HOW TO COMPLETE THIS TASK: From the entries below, transcribe exactly the lines between the line holding "Tümünü Kabul Et (194, 1968)" and the line holding "Affiliates (602, 1504)", inclusive; skip all other lines.

ENTRIES SUPPLIED below:

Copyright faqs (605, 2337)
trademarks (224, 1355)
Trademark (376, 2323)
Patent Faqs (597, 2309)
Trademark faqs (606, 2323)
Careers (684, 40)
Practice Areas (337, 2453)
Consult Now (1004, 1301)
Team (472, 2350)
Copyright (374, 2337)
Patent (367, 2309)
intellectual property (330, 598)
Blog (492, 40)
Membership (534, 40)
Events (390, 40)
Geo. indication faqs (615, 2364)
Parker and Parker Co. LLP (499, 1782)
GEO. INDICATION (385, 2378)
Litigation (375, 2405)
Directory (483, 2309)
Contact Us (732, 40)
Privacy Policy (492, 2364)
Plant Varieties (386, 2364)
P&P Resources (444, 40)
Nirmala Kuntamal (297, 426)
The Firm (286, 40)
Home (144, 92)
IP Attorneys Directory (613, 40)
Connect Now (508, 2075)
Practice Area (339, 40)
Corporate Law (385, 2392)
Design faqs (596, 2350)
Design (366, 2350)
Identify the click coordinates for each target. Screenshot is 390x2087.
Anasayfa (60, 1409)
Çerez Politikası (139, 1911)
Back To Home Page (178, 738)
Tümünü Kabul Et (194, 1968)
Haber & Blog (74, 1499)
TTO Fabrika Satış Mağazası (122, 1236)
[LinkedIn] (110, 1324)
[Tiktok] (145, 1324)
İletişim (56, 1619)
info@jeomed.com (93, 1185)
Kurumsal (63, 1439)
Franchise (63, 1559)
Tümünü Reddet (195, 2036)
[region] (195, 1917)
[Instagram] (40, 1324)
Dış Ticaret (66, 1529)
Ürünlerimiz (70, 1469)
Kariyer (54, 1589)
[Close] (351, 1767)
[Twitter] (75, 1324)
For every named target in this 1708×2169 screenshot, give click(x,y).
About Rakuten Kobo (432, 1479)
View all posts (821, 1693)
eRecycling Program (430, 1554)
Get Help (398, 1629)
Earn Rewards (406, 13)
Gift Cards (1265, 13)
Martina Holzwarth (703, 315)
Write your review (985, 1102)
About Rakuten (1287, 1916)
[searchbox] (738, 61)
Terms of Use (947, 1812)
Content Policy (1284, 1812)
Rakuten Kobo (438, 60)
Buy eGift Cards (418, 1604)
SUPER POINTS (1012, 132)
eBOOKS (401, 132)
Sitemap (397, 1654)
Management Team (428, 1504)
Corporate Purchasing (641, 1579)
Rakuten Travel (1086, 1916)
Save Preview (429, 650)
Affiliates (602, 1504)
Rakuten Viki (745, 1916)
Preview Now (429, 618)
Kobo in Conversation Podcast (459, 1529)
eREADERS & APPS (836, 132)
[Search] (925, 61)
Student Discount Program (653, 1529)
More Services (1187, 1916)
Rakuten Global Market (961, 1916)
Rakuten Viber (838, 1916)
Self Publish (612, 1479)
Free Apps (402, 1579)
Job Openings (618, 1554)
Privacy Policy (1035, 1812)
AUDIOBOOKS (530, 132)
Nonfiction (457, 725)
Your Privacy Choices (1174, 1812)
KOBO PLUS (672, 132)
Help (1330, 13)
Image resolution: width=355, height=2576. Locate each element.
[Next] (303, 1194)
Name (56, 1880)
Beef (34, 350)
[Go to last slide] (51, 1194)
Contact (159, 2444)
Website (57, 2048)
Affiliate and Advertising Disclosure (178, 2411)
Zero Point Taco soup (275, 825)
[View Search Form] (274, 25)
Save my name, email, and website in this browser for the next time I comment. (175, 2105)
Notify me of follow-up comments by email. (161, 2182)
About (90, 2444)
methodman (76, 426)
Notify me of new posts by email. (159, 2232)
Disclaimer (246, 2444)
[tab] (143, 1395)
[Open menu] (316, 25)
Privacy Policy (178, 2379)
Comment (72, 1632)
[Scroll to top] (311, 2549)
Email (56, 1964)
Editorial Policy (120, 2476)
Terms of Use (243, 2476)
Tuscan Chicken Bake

End of ENTRIES SUPPLIED.

YOUR SOLUTION:
Tümünü Kabul Et (194, 1968)
Haber & Blog (74, 1499)
TTO Fabrika Satış Mağazası (122, 1236)
[LinkedIn] (110, 1324)
[Tiktok] (145, 1324)
İletişim (56, 1619)
info@jeomed.com (93, 1185)
Kurumsal (63, 1439)
Franchise (63, 1559)
Tümünü Reddet (195, 2036)
[region] (195, 1917)
[Instagram] (40, 1324)
Dış Ticaret (66, 1529)
Ürünlerimiz (70, 1469)
Kariyer (54, 1589)
[Close] (351, 1767)
[Twitter] (75, 1324)
For every named target in this 1708×2169 screenshot, give click(x,y).
About Rakuten Kobo (432, 1479)
View all posts (821, 1693)
eRecycling Program (430, 1554)
Get Help (398, 1629)
Earn Rewards (406, 13)
Gift Cards (1265, 13)
Martina Holzwarth (703, 315)
Write your review (985, 1102)
About Rakuten (1287, 1916)
[searchbox] (738, 61)
Terms of Use (947, 1812)
Content Policy (1284, 1812)
Rakuten Kobo (438, 60)
Buy eGift Cards (418, 1604)
SUPER POINTS (1012, 132)
eBOOKS (401, 132)
Sitemap (397, 1654)
Management Team (428, 1504)
Corporate Purchasing (641, 1579)
Rakuten Travel (1086, 1916)
Save Preview (429, 650)
Affiliates (602, 1504)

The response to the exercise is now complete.